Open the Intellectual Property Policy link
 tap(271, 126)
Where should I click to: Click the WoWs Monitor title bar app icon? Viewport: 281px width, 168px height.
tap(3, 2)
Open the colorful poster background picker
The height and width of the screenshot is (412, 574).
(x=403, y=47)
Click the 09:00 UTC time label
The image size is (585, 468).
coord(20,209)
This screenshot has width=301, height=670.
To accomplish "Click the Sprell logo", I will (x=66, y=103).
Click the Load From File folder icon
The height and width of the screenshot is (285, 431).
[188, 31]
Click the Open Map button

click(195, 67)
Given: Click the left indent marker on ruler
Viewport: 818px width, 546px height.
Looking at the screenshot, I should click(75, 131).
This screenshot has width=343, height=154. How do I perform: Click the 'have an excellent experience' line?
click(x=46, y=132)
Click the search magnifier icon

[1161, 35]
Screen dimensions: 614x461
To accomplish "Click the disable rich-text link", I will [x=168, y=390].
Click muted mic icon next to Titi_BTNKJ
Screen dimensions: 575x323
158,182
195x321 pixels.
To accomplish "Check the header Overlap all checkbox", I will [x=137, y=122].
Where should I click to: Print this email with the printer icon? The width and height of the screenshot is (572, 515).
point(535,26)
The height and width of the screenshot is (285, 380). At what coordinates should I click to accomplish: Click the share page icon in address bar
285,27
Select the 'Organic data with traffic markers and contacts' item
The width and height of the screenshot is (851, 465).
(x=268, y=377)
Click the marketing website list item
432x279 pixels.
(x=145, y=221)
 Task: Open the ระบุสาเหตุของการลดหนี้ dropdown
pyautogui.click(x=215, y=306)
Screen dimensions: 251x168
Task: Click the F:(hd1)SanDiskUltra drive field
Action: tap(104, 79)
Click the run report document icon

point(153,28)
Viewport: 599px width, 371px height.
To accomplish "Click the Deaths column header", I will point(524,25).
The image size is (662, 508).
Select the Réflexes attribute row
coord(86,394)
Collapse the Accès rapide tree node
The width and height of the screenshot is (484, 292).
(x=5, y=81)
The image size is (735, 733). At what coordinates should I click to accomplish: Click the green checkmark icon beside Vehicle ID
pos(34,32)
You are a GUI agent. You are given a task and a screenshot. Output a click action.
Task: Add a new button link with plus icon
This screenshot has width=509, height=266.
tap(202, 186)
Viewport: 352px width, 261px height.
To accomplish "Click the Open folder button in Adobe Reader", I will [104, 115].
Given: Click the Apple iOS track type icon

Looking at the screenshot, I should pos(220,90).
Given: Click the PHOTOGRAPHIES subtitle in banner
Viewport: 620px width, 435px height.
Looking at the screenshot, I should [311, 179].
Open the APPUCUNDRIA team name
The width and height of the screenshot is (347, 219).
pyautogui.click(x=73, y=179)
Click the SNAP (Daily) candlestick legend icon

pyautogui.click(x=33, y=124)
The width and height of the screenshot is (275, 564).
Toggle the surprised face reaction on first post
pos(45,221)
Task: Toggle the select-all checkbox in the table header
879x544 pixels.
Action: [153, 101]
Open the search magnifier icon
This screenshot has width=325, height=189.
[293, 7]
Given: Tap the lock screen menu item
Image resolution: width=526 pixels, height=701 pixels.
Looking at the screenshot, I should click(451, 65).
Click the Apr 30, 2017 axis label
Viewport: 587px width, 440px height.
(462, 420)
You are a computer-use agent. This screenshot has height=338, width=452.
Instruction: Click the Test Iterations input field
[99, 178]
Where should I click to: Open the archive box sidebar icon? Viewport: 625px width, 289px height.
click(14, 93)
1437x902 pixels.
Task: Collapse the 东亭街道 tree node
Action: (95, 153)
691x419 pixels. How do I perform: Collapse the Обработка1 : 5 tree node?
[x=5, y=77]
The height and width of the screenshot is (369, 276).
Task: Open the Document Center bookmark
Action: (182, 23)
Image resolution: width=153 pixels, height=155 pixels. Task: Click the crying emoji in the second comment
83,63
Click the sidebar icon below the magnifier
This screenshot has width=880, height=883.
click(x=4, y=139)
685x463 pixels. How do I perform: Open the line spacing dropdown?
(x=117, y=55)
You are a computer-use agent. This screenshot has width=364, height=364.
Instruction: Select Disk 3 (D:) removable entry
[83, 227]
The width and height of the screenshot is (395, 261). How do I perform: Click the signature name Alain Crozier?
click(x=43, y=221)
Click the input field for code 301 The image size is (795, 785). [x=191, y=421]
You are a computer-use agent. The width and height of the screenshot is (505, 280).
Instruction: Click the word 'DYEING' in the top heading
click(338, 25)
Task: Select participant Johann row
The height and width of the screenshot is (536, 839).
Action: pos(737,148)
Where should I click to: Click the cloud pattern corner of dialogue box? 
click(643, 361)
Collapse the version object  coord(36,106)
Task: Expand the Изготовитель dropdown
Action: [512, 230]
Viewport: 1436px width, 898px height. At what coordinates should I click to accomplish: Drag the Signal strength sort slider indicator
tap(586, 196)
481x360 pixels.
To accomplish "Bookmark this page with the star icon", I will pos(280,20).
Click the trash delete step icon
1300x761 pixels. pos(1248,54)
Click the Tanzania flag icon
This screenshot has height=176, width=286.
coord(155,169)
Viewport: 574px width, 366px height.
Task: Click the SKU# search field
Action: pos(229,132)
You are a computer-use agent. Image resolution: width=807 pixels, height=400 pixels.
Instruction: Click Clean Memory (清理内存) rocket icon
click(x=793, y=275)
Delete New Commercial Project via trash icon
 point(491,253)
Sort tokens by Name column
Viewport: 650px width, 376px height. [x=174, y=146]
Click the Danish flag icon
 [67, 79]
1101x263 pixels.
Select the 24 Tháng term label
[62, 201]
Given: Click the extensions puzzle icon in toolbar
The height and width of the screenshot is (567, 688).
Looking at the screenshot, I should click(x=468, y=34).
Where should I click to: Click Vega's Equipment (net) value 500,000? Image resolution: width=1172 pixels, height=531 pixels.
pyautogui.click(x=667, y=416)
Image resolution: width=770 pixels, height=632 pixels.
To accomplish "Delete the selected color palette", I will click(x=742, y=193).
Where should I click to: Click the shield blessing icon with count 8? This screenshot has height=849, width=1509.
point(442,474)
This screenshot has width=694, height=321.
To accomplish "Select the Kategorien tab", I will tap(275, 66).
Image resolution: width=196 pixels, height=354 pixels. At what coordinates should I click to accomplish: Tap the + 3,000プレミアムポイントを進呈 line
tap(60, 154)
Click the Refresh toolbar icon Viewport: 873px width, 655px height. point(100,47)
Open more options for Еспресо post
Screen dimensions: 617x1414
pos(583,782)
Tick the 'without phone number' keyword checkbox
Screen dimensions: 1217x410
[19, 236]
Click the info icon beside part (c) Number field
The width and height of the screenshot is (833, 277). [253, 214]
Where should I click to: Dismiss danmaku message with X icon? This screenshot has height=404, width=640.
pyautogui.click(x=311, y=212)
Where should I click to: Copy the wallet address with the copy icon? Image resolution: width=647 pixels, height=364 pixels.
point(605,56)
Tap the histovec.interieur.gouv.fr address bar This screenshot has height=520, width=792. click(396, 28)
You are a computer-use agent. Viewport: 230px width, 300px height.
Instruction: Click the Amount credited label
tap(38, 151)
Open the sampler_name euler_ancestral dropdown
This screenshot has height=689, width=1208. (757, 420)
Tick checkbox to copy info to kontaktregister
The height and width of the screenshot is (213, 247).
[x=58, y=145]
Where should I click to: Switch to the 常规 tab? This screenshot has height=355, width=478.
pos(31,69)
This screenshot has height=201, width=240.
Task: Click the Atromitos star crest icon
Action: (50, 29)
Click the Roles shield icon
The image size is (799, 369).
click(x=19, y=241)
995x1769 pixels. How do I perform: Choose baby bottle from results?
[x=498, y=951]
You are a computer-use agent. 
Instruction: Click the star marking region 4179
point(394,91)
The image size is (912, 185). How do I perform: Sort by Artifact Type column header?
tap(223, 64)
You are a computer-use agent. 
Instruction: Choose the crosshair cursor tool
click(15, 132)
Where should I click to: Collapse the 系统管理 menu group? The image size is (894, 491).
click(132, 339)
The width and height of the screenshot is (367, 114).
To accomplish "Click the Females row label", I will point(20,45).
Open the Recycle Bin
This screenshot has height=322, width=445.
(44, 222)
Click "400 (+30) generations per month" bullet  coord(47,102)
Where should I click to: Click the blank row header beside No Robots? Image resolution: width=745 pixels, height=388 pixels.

━━━━━━━━━━━━━━━━━━━━━━━━━━━━━━

## Task details
All lines with the word "agent" should be copied from the material above.

## Task solution
You are a GUI agent. You are given a task and a screenshot. Output a click action.
You are a computer-use agent. This screenshot has height=338, width=452.
You are a computer-use agent. This screenshot has width=364, height=364.
You are a computer-use agent. The width and height of the screenshot is (505, 280).
You are a computer-use agent. Image resolution: width=807 pixels, height=400 pixels.
You are a computer-use agent. Viewport: 230px width, 300px height.
You are a computer-use agent. 
You are a computer-use agent. 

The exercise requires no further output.